Networking openMPI/mpich2不';t在多个节点上运行

Networking openMPI/mpich2不';t在多个节点上运行,networking,mpi,openmpi,sungridengine,mpich,Networking,Mpi,Openmpi,Sungridengine,Mpich,我试图在多节点集群上安装openMPI和mpich2,但在这两种情况下,在多台计算机上运行时遇到问题。
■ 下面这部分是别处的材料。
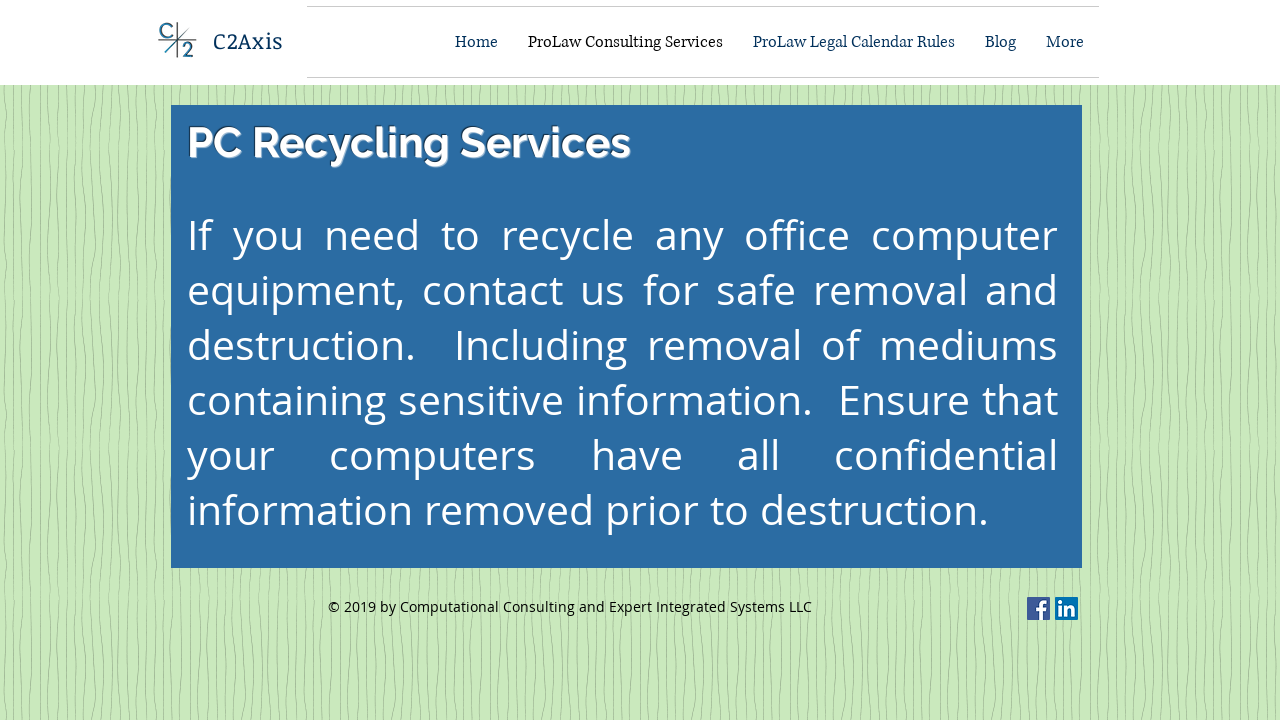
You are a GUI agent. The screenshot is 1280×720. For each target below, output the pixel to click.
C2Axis (248, 40)
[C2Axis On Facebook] (1038, 608)
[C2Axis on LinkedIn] (1066, 608)
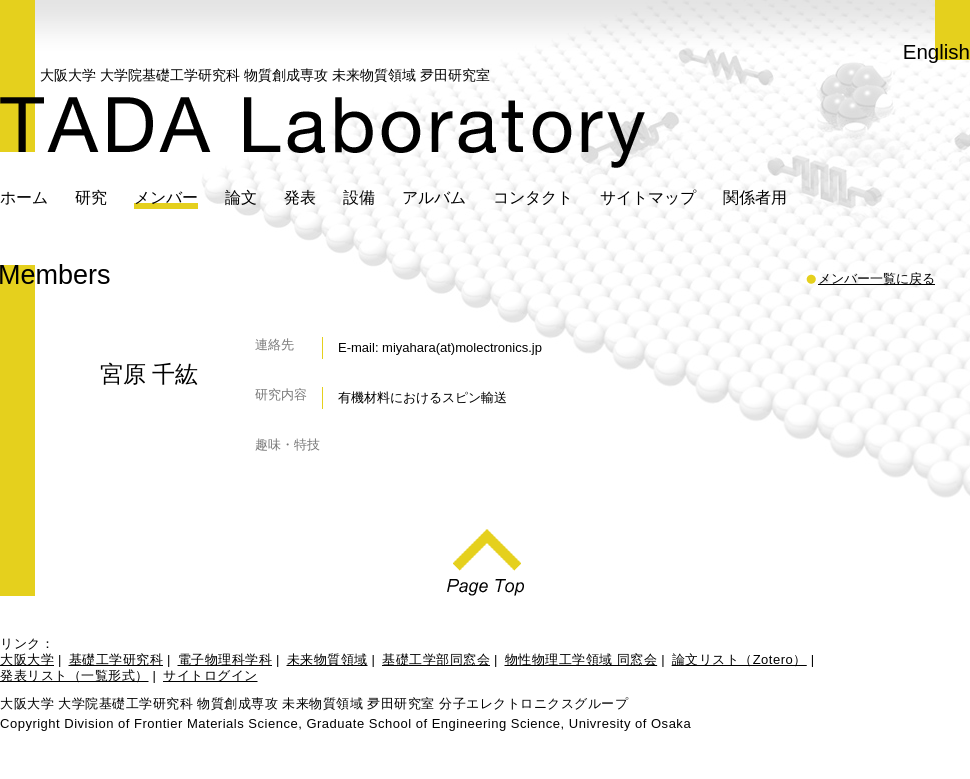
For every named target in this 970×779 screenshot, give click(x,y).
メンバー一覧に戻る (876, 279)
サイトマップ (648, 197)
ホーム (24, 197)
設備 (359, 197)
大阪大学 (27, 659)
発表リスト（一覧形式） (74, 675)
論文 (241, 197)
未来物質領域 (327, 659)
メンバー (166, 197)
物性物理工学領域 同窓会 (581, 659)
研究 (91, 197)
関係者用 (755, 197)
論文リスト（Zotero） (739, 659)
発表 (300, 197)
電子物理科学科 (225, 659)
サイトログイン (210, 675)
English (936, 51)
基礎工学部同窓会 (436, 659)
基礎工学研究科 (116, 659)
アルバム (434, 197)
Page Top (485, 557)
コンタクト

使用mpich2,我可以从head节点在特定主机上运行,但如果我尝试从compute节点到其他节点运行某些内容,我会得到: HYDU_sock_connect (utils/sock/sock.c:172): unable to connect from "destination_node" to "parent_node" (No route to host) [proxy:0:0@desti

我试图在多节点集群上安装openMPI和mpich2,但在这两种情况下,在多台计算机上运行时遇到问题。使用mpich2,我可以从head节点在特定主机上运行,但如果我尝试从compute节点到其他节点运行某些内容,我会得到:

HYDU_sock_connect (utils/sock/sock.c:172): unable to connect from "destination_node" to "parent_node" (No route to host)
[proxy:0:0@destination_node] main (pm/pmiserv/pmip.c:189): unable to connect to server parent_node at port 56411 (check for firewalls!)
如果我尝试使用sge设置作业,我会遇到类似的错误

另一方面,如果我尝试使用openMPI来运行作业,我将无法在任何远程机器上运行,即使是从head节点。我得到:

ORTE was unable to reliably start one or more daemons.
This usually is caused by:

* not finding the required libraries and/or binaries on
  one or more nodes. Please check your PATH and LD_LIBRARY_PATH
  settings, or configure OMPI with --enable-orterun-prefix-by-default

* lack of authority to execute on one or more specified nodes.
  Please verify your allocation and authorities.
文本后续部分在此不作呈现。